Bob intervened, “Say: we wanted to rid the country of a vicious and bloodthirsty outlaw.”

Charley smiled in agreement and craned his neck to see the flight of the reporter’s scribbled shorthand. He said to Leonard, “You should mention the reward too.”

“You shot him for money?”

“Only ten thousand dollars!”

Leonard looked at Bob and saw that the young man was scowling. He said, “I’ll mention that you are young but gritty.”

Charley grinned. “We are all grit.” He licked a cigarette paper and said, “You never expected to see Jesse’s carcass in Saint Joe, did you? We always thought we’d create a sensation by putting him out of the way.”

Zee gave in to Craig’s gentle interrogation and admitted the truth. She wished she were in Death’s cold embrace; she wondered what would become of the children; she talked about Jesse’s love and kindliness and promised to speak further if the city marshal would guarantee no entrepreneur could get at the body and drag it all over the country.

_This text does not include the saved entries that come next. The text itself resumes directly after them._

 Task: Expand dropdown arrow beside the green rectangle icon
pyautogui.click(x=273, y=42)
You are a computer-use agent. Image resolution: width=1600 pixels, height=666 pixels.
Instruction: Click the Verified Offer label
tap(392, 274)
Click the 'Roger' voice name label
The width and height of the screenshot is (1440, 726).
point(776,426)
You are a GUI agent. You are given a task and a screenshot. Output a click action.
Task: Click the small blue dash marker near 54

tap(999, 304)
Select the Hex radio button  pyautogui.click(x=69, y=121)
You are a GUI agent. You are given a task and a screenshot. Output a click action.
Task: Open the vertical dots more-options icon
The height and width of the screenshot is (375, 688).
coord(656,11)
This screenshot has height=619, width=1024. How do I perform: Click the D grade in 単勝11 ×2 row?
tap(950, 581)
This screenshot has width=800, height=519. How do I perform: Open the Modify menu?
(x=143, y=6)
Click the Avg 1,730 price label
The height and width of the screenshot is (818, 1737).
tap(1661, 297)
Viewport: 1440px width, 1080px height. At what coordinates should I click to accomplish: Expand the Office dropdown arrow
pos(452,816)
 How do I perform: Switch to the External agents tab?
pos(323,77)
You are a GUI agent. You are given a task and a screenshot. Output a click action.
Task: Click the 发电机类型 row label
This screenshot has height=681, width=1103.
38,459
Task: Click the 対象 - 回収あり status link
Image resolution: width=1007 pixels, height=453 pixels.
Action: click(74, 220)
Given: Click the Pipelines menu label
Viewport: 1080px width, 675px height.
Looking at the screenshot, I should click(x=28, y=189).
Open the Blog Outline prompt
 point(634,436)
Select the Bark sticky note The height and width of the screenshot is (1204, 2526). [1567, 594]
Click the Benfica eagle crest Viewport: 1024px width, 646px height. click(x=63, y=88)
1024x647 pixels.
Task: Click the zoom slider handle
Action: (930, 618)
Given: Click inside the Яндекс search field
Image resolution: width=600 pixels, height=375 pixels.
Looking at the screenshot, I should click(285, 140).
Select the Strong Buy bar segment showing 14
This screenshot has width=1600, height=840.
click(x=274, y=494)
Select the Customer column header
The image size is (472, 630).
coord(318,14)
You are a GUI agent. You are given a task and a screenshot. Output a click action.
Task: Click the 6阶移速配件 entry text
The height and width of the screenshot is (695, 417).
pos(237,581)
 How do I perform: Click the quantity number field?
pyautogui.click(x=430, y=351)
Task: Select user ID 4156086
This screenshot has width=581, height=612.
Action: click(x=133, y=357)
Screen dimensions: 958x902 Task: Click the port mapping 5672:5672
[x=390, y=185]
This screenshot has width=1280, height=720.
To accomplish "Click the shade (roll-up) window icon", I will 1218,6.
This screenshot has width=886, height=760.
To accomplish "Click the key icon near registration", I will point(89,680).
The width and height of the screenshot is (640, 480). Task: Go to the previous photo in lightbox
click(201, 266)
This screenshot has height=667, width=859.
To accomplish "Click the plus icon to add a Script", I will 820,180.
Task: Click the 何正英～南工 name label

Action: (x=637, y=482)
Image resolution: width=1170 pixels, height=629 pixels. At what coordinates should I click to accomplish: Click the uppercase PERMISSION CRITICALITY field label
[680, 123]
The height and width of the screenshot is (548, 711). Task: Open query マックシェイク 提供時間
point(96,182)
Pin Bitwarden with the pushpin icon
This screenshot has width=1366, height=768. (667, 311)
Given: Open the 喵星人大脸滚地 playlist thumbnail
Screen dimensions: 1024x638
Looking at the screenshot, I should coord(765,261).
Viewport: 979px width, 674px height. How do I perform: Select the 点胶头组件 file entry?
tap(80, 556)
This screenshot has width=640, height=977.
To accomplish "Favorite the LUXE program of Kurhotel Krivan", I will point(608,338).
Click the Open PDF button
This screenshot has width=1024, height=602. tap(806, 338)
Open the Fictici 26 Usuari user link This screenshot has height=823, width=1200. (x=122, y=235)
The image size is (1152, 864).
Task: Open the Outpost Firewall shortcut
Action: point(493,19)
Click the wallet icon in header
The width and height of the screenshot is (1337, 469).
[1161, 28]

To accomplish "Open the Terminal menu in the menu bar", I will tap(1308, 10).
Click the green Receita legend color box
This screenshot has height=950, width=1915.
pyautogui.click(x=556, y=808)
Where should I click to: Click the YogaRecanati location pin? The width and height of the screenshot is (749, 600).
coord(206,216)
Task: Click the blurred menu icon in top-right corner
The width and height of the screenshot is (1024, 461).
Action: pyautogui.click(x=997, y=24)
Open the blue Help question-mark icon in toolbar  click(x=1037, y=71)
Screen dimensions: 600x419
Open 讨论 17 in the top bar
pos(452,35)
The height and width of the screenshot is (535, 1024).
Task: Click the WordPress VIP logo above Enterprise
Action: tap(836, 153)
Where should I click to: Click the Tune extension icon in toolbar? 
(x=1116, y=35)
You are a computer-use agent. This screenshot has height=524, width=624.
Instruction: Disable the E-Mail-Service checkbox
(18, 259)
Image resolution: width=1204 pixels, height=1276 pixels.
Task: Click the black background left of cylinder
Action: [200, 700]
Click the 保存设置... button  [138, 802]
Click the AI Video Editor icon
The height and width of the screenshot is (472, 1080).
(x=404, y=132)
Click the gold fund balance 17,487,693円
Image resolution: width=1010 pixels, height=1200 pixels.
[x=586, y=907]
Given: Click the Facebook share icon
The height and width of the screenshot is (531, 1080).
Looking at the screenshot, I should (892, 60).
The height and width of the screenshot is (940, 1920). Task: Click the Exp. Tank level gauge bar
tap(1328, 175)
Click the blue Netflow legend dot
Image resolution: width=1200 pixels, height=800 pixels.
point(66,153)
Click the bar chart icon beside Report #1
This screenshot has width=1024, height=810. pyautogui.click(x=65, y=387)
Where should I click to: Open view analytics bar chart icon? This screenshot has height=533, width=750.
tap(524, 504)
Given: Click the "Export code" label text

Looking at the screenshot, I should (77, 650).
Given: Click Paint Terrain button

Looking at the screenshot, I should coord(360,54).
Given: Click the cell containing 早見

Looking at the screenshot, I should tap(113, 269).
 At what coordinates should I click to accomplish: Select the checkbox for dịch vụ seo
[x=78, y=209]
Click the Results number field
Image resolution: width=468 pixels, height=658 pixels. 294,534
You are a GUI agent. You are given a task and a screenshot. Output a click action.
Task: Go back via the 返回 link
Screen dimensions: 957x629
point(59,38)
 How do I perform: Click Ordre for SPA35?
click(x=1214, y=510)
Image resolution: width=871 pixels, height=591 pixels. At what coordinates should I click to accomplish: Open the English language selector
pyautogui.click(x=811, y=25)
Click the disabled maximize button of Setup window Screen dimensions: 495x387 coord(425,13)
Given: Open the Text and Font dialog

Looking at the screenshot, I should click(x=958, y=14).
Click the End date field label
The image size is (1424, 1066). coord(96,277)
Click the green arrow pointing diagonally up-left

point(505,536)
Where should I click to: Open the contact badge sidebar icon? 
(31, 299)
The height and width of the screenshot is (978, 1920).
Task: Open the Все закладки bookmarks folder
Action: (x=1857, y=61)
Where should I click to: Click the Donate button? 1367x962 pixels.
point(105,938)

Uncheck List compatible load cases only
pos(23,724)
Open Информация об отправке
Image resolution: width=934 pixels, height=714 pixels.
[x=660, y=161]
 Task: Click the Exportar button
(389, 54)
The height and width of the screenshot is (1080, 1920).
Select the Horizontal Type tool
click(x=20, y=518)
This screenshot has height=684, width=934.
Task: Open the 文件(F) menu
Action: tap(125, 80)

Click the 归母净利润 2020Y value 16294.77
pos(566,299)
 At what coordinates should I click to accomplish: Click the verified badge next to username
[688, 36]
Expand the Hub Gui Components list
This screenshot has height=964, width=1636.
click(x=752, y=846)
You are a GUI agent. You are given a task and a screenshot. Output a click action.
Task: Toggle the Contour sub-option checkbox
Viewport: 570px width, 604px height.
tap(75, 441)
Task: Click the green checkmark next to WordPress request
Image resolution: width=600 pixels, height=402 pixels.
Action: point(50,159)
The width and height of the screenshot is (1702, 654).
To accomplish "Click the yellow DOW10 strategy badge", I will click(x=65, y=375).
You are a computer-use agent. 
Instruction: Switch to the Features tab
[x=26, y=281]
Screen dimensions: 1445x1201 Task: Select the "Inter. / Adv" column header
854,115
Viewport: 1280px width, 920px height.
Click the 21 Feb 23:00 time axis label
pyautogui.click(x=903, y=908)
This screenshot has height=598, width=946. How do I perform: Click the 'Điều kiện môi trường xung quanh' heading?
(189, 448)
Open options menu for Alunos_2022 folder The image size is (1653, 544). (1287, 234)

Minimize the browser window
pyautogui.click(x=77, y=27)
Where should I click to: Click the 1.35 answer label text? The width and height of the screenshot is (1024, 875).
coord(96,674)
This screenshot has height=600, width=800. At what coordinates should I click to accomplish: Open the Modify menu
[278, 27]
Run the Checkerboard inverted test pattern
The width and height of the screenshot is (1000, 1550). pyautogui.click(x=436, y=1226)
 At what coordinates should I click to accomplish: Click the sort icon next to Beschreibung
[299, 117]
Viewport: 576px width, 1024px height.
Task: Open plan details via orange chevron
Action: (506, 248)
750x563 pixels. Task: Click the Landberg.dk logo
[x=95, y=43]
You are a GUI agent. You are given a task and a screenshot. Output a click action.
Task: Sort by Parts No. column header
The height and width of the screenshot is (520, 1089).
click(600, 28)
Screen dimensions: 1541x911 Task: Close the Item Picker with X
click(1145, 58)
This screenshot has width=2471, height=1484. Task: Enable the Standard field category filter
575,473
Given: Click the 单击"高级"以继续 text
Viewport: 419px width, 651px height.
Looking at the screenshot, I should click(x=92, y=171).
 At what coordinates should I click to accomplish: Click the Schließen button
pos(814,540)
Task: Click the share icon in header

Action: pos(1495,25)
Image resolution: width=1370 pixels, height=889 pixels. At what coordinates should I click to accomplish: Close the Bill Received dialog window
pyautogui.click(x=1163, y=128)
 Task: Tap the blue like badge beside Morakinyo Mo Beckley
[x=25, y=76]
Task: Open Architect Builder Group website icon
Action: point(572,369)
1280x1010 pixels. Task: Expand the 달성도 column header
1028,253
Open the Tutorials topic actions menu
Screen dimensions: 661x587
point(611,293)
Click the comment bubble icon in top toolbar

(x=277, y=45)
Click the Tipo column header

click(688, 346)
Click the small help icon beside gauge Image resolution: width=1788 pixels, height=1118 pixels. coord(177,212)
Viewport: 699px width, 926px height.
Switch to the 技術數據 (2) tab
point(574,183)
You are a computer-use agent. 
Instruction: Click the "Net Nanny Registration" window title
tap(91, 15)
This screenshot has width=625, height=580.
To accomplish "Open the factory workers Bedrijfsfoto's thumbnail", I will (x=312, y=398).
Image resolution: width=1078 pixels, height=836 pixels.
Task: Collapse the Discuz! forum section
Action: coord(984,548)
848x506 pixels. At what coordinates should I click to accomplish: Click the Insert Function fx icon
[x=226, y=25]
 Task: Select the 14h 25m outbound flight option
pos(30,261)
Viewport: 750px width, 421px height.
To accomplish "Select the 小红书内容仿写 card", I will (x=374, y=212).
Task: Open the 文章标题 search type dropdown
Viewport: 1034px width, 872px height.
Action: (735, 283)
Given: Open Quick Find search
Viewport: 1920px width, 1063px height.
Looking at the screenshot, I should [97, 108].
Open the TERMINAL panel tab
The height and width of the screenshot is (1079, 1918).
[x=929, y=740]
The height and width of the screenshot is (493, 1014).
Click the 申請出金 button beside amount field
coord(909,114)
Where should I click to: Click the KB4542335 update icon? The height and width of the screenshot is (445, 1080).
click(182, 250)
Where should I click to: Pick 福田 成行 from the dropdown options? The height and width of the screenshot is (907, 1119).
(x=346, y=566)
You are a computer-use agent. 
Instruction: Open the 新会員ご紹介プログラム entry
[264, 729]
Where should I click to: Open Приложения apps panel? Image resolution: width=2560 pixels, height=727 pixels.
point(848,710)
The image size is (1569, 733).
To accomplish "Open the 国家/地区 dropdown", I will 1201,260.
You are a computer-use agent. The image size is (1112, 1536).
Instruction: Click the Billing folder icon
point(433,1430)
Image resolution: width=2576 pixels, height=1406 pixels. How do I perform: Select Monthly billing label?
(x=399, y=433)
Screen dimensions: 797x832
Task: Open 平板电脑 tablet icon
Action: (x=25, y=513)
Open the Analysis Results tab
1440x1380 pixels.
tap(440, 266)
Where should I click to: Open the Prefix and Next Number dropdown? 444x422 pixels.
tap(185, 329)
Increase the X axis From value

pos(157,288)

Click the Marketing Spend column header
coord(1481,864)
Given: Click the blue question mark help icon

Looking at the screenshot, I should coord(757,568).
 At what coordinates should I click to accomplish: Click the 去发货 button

Shortly after ten o’clock the body was carried to the Seidenfaden Undertaking Morgue in a black, glass-sided carriage that was followed by a procession of mourners, including Mrs. James. Snoops and onlookers swarmed around the cottage, viewing what they could through the windows, appraising the horses in the stables, swapping stories about the James gang, stealing whatever would slide up their sleeves, so that the cottage was soon closed, the sashes nailed shut, and a policeman stationed on the sidewalk to scare off looters.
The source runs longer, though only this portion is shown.